光动力学角膜胶原交联对LASIK术后角膜瓣愈合影响的实验研究

目的探讨核黄素-紫外线A诱导的角膜胶原交联对准分子激光原位角膜磨镶术（LASIK）术后角膜瓣与角膜基质床的黏附与愈合的作用。方法实验研究。健康成年新西兰白兔22只，随机依次编号，自身对照。建立兔LASIK动物模型，双眼行LASIK手术后，右眼给予核黄素一紫外线A胶原交联处理，左眼为空白对照。分别于术后1d、3d及1周随机取实验动物4只于裂隙灯下观察角膜透明性；术后1周、1个月及3个月，分别取实验兔4只做角膜组织病理切片，观察有无炎症细胞的浸润以及角膜各层细胞形态学变化。术后1个月，采用电子单纤维强力仪进行角膜瓣抗拉力检测，采用电子显微镜测量角膜组织胶原纤维直径。对抗拉力实验结果和胶原纤维直径分别采用独立样本t检验和配对t检验进行统计学分析。结果在给予核黄素点眼约20min之后，裂隙灯下可见前房内黄绿色条带，表明核黄素能够到达瓣下并穿透下方角膜基质层。术后裂隙灯观察显示，实验眼和对照眼的角膜透明性无明显差别。病理学结果显示，实验眼及对照眼均无明显的炎症细胞浸润，均可见“无细胞区”的存在，无明显差别。术后1个月，抗拉力实验结果显示，在不同的拉伸长度，实验眼角膜瓣与角膜基质床的黏附力较对照眼明显增强（P〈0．01）。电镜检查显示，实验眼角膜胶原纤维直径[（36．51±3．29）nm]大于对照眼[（29．55±1．74）nm]，差异有统计学意义（t=7．94，P〈0．01）。结论核黄素．紫外线A诱导的角膜胶原交联，在一定程度上能够促进角膜瓣与角膜基质床的黏着与愈合，并且不会引起明显的炎症反应。

Experimental LASIK Centre, study on the effect of corneal crosslinking for improving flap adhesion after

Objective To investigate the effect of corneal crosslinking guided by riboflavin ultravilet rays on flap adhesion and healing in laser in situ keratomileusis （LASIK） in the rabbit. Methods LASIK flaps were created in 22 rabbit corneas in this experimental study.
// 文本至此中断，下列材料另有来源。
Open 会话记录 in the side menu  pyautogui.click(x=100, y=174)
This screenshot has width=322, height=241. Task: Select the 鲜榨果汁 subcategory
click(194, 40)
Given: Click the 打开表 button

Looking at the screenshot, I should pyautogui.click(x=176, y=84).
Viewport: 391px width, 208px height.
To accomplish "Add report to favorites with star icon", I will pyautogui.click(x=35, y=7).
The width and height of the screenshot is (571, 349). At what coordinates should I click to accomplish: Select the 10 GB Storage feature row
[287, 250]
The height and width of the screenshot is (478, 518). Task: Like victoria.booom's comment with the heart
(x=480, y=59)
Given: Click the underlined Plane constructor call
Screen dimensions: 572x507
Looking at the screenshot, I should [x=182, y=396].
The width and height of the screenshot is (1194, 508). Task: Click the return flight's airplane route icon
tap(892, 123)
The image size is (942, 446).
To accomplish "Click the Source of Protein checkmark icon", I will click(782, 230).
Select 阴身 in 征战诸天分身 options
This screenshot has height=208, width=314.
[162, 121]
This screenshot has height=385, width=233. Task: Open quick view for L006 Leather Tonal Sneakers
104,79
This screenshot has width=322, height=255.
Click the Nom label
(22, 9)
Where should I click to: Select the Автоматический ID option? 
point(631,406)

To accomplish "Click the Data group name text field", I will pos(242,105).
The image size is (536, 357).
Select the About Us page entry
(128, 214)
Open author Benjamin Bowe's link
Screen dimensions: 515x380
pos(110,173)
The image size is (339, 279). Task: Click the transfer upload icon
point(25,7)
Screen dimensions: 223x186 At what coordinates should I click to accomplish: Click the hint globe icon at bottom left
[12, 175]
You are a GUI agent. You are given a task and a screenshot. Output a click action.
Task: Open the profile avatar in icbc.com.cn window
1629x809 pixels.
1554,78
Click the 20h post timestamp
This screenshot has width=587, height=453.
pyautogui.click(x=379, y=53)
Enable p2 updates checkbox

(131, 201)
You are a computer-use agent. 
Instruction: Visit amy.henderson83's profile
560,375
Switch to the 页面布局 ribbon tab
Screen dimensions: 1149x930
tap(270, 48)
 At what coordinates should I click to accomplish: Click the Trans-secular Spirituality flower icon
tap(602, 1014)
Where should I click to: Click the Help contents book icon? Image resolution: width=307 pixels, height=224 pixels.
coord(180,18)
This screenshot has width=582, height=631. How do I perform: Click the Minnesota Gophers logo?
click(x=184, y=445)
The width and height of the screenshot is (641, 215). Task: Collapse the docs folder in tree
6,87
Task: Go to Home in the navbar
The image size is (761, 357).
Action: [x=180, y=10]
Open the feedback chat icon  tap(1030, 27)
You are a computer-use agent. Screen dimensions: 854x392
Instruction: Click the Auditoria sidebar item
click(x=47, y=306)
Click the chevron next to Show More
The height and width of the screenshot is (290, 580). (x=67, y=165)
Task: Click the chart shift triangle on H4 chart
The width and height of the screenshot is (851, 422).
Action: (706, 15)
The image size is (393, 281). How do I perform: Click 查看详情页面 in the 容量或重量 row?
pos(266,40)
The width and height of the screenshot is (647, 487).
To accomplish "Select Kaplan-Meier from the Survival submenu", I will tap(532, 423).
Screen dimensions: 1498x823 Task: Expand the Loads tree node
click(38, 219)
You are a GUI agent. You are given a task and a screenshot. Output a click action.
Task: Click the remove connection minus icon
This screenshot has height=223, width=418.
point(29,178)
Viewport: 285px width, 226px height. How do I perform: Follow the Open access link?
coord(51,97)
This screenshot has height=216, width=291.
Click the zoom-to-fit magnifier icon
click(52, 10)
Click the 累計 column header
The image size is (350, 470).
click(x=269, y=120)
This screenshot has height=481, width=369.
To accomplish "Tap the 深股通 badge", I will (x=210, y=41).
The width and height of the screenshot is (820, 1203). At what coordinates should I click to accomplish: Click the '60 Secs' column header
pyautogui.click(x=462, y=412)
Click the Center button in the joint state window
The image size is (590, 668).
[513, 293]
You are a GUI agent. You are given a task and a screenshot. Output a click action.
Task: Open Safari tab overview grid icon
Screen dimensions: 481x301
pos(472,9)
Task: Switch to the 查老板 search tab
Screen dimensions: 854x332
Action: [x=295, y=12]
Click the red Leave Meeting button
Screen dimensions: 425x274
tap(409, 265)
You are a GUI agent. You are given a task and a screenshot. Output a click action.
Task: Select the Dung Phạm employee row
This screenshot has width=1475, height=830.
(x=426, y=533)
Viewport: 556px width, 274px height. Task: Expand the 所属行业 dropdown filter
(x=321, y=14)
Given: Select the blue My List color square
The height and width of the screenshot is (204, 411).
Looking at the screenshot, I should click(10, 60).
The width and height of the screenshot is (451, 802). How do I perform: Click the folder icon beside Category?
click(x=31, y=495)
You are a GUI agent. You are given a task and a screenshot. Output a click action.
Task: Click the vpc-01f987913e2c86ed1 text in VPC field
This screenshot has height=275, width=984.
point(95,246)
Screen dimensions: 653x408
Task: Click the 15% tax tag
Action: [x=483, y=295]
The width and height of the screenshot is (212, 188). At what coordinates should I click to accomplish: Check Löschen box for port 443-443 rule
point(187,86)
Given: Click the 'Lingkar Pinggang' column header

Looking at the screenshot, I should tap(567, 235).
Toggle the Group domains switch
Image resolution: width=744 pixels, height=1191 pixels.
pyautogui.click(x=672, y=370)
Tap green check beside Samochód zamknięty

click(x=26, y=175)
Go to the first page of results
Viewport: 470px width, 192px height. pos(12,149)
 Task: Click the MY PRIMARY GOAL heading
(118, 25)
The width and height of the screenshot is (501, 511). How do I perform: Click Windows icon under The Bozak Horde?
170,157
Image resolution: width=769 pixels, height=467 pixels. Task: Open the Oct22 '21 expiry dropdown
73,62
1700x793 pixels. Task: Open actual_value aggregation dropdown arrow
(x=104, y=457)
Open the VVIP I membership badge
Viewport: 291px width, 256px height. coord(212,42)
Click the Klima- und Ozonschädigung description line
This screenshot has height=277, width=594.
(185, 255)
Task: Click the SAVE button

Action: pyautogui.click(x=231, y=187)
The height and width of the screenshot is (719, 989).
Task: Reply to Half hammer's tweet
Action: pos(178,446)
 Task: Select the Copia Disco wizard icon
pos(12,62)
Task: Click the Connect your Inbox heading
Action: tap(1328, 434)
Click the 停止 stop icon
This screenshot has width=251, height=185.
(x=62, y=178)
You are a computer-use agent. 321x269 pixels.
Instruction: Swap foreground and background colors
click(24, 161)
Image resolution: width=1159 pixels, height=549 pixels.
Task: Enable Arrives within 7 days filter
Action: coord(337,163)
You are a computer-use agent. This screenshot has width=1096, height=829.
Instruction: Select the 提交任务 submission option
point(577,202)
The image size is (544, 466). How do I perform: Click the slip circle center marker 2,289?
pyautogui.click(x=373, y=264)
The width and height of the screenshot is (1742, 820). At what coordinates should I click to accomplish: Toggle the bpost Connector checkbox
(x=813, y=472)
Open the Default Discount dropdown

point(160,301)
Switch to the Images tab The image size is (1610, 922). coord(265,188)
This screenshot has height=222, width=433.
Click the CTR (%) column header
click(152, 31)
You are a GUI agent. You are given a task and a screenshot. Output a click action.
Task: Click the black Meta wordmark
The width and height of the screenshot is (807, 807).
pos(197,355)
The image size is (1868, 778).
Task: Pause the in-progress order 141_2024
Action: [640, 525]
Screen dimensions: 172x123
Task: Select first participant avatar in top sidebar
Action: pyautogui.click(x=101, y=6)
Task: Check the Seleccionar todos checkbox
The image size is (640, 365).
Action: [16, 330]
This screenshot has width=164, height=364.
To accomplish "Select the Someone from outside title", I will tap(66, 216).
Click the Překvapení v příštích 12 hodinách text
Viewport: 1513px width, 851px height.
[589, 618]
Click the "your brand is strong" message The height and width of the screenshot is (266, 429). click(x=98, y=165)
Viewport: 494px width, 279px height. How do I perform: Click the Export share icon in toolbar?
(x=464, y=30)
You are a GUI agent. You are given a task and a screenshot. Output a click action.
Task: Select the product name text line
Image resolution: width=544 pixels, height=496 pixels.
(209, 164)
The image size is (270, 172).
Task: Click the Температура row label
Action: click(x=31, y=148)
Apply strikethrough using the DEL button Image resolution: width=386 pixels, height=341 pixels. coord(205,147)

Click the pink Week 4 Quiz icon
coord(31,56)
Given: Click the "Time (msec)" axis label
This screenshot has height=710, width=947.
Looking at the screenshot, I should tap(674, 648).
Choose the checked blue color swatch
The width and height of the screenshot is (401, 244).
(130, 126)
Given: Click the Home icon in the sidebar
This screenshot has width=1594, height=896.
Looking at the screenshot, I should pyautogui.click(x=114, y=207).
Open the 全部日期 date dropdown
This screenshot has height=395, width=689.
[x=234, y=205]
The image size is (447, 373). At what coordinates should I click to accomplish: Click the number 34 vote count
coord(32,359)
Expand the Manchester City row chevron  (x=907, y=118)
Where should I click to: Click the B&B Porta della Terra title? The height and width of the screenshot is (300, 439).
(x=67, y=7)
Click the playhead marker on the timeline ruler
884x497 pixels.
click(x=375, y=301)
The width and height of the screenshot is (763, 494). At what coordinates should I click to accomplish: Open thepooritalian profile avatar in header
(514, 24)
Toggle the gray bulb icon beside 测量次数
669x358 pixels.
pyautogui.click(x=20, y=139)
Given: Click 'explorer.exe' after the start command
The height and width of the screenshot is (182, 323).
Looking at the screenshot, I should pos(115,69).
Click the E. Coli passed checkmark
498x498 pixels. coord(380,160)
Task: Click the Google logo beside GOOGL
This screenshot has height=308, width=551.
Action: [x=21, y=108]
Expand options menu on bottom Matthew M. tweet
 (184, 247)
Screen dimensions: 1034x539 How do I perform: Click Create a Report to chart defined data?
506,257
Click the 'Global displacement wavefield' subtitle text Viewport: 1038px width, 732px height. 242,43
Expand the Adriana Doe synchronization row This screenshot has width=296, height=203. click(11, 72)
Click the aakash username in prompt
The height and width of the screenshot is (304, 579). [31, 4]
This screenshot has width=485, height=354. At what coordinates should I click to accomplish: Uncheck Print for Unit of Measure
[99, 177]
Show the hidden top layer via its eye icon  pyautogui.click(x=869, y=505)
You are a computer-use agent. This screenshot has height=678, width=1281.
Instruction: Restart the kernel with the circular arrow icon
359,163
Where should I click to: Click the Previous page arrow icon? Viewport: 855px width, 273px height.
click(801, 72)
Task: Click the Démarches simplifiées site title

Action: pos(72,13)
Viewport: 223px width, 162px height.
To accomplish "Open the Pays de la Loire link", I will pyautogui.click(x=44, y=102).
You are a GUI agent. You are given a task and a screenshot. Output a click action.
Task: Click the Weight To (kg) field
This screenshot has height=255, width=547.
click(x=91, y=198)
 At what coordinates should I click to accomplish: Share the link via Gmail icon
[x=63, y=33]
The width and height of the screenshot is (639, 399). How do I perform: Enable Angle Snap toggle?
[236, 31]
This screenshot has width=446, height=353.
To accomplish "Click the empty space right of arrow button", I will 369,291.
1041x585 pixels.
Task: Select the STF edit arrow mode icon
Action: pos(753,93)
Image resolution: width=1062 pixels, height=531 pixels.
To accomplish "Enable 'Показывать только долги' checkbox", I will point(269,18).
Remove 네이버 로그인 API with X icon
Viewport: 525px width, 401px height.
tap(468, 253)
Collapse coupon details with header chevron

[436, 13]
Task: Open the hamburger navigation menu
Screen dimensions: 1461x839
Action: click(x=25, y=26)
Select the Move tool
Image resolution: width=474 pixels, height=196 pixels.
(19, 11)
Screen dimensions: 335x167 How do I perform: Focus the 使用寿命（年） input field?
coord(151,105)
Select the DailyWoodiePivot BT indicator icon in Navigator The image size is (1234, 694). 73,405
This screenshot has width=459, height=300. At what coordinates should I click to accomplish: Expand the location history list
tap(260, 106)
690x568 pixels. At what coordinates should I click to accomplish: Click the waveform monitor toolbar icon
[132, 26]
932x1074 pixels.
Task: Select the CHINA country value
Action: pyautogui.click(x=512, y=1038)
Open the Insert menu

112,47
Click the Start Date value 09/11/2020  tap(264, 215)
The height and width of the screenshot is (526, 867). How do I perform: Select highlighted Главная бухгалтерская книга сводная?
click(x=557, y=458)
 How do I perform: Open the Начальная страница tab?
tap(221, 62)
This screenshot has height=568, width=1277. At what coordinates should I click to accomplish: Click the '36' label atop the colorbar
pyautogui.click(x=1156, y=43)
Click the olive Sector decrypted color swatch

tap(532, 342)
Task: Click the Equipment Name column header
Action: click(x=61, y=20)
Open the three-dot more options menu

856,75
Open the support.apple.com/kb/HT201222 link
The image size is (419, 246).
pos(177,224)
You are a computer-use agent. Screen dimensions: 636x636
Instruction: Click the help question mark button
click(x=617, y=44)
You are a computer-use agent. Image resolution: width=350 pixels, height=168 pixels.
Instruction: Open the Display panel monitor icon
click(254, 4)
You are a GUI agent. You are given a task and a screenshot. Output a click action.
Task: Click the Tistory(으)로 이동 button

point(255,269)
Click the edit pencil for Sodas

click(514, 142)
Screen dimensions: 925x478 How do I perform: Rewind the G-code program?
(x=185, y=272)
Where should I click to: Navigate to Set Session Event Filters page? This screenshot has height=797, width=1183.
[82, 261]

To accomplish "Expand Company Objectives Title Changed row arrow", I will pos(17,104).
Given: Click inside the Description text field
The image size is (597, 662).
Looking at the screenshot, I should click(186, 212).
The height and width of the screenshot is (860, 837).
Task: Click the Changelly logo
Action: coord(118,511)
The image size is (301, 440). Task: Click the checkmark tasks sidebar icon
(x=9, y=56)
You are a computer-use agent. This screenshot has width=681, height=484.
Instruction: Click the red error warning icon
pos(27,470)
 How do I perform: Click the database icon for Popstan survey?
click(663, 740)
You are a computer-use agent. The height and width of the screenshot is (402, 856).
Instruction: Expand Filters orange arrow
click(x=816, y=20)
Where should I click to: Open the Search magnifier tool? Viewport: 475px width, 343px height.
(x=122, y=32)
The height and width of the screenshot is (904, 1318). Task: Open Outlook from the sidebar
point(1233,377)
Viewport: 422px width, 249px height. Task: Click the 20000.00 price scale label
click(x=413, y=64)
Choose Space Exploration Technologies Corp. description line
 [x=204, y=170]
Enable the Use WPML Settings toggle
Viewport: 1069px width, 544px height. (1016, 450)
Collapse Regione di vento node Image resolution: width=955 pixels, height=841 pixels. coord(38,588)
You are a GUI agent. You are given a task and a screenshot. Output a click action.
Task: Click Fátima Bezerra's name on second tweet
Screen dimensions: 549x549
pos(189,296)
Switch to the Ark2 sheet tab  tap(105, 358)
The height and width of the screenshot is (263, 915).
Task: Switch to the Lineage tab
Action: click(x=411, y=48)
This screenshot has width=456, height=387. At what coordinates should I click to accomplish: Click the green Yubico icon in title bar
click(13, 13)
The right eyes were the experimental eyes while the left eyes were the control eyes. The edema and inflammation reaction of the corneas were observed with slit lamp at different time points （1 day, 3 days, 7 days after surgery）. Histopathological changes, including inflammatory cell infiltration and keratocyte distribution in the corneas, were examined at different time points （1 week, 1 month, 3 months after surgery）. One month after surgery, the adhesion of the corneal flap and corneal stroma was detected by a tensile resistance experiment and the diameters of collagen fibers in each group were compared by electron microscope section of 5 rabbit corneas. The data were analyzed by an independent samples t test and a paired t test. Results Yellow-green riboflavin could be found in the anterior chamber after 20 min, which suggested that riboflavin could penetrate the corneal stroma. There was no difference in corneal edema between the experimental and control groups. And the corneal edema had almost disappeared 3 days after LASIK. When compared to the control group, pathology showed that there was no further infiltration of inflammatory cells in the experimental eyes. There was a ＂no cell zone＂ in both eyes, and there was no difference between them. At different tension lengths, the adhesion of the corneal flap and the corneal stroma in the experimental eyes was stronger than in the control eyes after 1 month （P〈0.01）. In electron microscope sections, mean collagen fiber diameter of the experimental eyes was bigger than in the control eyes （t=7.94, P〈0.01）. Conclusion Animal experiments involving photodynamic corneal erosslinking gruided by riboflavin-ultravilet rays can promote the adhesion and healing of flaps after laser in situ keratomileusis.